Globally, around 80% of wastewater flows back into the ecosystem without being treated or reused, according to the United Nations.

This can pose a significant environmental and health threat.

In the absence of cost-effective, sustainable, disruptive water management solutions, about 70% of sewage is discharged untreated into India’s water bodies.

A staggering 21% of diseases are caused by contaminated water in India, according to the World Bank, and one in five children die before their fifth birthday because of poor sanitation and hygiene conditions, according to Startup India.

As we confront these public health challenges emerging out of environmental concerns, expanding the scope of public health/environmental engineering science becomes pivotal.

For India to achieve its sustainable development goals of clean water and sanitation and to address the growing demands for water consumption and preservation of both surface water bodies and groundwater resources, it is essential to find and implement innovative ways of treating wastewater.

It is in this context why the specialised cadre of public health engineers, also known as sanitation engineers or environmental engineers, is best suited to provide the growing urban and rural water supply and to manage solid waste and wastewater.

Traditionally, engineering and public health have been understood as different fields.

Currently in India, civil engineering incorporates a course or two on environmental engineering for students to learn about wastewater management as a part of their pre-service and in-service training.

Most often, civil engineers do not have adequate skills to address public health problems. And public health professionals do not have adequate engineering skills.


India aims to supply 55 litres of water per person per day by 2024 under its Jal Jeevan Mission to install functional household tap connections.

The goal of reaching every rural household with functional tap water can be achieved in a sustainable and resilient manner only if the cadre of public health engineers is expanded and strengthened.

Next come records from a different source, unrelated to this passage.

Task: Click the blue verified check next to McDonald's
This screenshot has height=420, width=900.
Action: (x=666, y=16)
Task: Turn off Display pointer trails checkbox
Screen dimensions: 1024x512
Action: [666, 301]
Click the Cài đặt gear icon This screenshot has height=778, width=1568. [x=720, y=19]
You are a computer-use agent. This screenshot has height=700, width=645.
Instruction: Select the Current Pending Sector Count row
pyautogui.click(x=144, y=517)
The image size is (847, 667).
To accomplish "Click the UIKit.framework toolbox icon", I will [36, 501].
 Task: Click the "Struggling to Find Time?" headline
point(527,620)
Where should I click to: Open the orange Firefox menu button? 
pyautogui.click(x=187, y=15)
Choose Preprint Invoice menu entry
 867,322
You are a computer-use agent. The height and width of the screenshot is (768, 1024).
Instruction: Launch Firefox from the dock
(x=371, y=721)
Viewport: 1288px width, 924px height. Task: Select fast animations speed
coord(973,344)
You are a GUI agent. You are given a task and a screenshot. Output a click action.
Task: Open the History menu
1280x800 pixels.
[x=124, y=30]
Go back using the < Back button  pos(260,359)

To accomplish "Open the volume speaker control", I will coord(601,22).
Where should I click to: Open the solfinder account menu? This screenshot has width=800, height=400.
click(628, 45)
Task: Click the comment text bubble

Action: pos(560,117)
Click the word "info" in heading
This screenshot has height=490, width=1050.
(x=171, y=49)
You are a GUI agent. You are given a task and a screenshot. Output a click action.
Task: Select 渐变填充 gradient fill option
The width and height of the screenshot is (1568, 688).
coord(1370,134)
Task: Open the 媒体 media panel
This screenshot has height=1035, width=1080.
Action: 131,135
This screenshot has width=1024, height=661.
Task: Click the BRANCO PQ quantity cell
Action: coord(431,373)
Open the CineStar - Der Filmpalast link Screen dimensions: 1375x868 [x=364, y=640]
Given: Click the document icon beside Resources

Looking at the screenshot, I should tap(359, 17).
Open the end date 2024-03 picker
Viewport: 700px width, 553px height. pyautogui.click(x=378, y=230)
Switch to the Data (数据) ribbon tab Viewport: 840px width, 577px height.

In India, public health engineering is executed by the Public Works Department or by health officials.

This differs from international trends. To manage a wastewater treatment plant in Europe, for example, a candidate must specialise in wastewater engineering. 

Furthermore, public health engineering should be developed as an interdisciplinary field. Engineers can significantly contribute to public health in defining what is possible, identifying limitations, and shaping workable solutions with a problem-solving approach.

Similarly, public health professionals can contribute to engineering through well-researched understanding of health issues, measured risks and how course correction can be initiated.

Once both meet, a public health engineer can identify a health risk, work on developing concrete solutions such as new health and safety practices or specialised equipment, in order to correct the safety concern..


There is no doubt that the majority of diseases are water-related, transmitted through consumption of contaminated water, vectors breeding in stagnated water, or lack of adequate quantity of good quality water for proper personal hygiene.

Diseases cannot be contained unless we provide good quality and  adequate quantity of water. Most of the world’s diseases can be prevented by considering this.

Training our young minds towards creating sustainable water management systems would be the first step.

Currently, institutions like the Indian Institute of Technology, Madras (IIT-M) are considering initiating public health engineering as a separate discipline.

To leverage this opportunity even further, India needs to scale up in the same direction.